Vane keeps misreading the woman because he will not let her be what she is. He hopes “beauty must have a heart,” that the loathing eyes hide a buried good. But a leech is a leech; the white predator that bounds toward Bulika to “rend and slay” is what the lady is, beneath the borrowed form. To love her rightly he would first have to let her be A, not the not-A his hope keeps painting over her.

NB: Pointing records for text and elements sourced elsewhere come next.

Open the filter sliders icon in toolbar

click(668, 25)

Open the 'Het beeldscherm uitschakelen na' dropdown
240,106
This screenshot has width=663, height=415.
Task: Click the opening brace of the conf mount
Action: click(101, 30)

The lady and the leopardess seem to violate this — but only seem to. She is not woman and beast in the same respect at the same time: she “stood white”, then “fell forward,” and only then the white streak shot away. The form changes across moments; the underlying self — the clenched, devouring will — never contradicts itself for an instant. The horror is not a contradiction in her; it is her terrible consistency.
“Gone! — but how?” admits of no middle. Either she was carried off by the first beast or she was not — and Vane reasons it out exactly: there was no shriek, no time to devour her, and a laden beast “could not have run so fast.” The empty grass with her dropped garments forces the excluded third: she was the beast. The chapter ends by refusing him neutrality, and sends him on the only track left to take.